Editor:
Re: Authority rejects extension for city, Jan. 29.
It has been reported that Fraser Health rejected the city’s request to extend the water-disinfection deadline beyond June 30.
Why? Is it because the health authority didn’t get its way due to the overwhelming response that council and the residents gave in regard to do more study on the issue of using chloramine and/or chlorine?
If the urgency to add more chemicals – chloramine and/or chlorine – to the water system is due to the 2010 E. coli scare, then why has it taken six years to implement a disinfectant? Why didn’t the Fraser Health Authority immediately require White Rock to have a disinfectant by 2011?
It seems coincidental that suddenly the city has to add these chemicals to our water system once they took over the utility from Epcor, six years after the E. coli scare.
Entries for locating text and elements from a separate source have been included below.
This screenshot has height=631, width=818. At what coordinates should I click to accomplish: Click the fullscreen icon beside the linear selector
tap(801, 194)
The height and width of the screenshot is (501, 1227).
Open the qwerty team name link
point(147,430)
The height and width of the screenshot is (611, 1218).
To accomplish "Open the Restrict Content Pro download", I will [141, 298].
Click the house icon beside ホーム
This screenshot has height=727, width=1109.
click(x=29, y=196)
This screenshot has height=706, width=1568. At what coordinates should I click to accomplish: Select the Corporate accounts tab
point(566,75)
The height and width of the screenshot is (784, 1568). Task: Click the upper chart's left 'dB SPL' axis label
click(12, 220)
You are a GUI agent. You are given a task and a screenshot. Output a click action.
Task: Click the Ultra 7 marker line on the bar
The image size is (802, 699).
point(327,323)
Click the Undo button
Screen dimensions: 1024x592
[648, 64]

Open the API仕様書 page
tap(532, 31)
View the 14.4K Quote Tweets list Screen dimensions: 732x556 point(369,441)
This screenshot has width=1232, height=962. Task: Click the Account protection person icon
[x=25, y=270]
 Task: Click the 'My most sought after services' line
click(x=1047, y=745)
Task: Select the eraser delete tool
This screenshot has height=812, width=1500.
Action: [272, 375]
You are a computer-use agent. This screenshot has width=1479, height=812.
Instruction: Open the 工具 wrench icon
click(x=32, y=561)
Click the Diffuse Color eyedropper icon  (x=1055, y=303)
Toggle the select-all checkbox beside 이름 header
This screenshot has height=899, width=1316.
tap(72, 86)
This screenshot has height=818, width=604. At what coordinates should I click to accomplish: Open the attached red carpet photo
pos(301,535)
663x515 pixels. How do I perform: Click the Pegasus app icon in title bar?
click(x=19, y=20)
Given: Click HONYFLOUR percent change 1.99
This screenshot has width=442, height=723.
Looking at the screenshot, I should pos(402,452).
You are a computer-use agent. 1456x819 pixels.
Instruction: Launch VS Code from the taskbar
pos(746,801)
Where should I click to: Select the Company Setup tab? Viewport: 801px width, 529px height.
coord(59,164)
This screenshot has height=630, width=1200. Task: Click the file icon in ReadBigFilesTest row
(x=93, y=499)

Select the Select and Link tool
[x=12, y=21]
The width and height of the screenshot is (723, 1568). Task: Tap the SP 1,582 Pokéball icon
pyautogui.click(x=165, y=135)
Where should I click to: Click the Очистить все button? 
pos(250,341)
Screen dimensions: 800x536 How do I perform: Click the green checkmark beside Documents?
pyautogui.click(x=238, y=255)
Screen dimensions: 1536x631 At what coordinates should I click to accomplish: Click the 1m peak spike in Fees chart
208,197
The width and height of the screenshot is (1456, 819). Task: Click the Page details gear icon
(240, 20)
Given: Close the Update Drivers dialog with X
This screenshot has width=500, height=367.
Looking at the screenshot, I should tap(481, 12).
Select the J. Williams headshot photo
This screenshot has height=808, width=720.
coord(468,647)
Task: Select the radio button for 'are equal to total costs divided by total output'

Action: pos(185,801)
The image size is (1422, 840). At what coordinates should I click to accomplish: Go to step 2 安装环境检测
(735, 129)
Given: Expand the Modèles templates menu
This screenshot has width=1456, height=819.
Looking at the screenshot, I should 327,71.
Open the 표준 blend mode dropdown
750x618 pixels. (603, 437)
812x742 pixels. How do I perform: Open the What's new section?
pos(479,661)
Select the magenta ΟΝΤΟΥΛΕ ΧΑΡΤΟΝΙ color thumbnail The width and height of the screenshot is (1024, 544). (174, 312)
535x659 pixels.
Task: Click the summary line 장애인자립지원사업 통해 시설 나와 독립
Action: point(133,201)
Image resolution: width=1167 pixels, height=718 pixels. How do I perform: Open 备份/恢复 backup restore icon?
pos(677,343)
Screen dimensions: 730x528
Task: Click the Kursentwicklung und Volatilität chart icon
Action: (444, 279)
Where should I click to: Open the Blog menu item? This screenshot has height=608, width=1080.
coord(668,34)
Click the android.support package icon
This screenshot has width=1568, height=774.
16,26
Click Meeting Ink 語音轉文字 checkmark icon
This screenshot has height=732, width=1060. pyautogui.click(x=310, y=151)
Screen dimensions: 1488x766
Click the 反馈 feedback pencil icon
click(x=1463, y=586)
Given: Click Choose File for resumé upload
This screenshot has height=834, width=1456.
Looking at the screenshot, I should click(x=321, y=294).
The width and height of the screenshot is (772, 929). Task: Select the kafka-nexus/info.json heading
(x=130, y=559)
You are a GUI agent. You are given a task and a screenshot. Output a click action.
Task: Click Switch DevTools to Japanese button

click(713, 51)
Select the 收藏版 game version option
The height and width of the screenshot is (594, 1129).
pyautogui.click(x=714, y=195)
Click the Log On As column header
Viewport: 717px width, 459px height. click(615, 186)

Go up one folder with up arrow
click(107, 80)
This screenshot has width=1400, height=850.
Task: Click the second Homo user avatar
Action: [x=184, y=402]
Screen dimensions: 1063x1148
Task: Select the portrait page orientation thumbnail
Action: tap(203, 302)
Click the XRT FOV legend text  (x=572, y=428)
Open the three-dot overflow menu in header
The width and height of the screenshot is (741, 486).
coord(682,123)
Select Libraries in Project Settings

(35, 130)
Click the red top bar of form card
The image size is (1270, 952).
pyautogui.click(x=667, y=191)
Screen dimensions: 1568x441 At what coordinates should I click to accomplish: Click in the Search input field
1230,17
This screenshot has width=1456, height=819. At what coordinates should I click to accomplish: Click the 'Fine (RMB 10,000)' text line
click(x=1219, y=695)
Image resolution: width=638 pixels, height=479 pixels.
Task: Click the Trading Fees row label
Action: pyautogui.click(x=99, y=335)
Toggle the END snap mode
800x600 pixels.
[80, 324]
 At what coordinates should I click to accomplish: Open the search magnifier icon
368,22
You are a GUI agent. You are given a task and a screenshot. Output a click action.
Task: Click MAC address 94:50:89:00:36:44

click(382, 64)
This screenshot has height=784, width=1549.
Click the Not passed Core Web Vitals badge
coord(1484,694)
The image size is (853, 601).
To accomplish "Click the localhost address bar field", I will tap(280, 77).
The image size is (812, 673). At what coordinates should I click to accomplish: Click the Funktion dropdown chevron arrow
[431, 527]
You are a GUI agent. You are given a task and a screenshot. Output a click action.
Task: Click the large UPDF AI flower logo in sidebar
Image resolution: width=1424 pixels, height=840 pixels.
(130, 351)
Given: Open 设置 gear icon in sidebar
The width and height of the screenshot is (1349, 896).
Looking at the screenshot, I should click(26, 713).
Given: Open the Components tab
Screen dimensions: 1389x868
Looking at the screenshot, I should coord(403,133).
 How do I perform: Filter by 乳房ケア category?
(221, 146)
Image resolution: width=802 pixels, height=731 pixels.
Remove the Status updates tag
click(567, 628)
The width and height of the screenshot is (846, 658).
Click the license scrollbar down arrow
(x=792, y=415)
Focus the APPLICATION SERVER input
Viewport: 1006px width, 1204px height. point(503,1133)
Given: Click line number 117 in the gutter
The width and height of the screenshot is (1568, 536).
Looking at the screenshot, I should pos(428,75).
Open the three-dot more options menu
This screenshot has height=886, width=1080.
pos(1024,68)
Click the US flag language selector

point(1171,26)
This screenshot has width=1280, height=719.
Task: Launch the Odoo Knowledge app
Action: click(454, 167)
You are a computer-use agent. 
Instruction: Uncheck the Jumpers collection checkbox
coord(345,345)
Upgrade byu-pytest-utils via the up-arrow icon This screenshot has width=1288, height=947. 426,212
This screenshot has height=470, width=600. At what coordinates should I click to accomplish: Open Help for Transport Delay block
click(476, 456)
The problem with today’s society is that they mask the problem instead of getting to the root of it. You see ads on TV that promote a pill to help you with some type of medical symptom, yet it has side effects which could damage organs, and/or cause death, but the risk is yours to take. Is that what we are doing to our water?
Masking the problem by adding more chemicals will create more health issues for humans as well as what it will do to our environment.
Do we want to take that risk? Let’s not and get to the root by coming up with a better solution to this.
Let’s not do a knee-jerk reaction by masking the problem, but get to the root of it with a proper solution.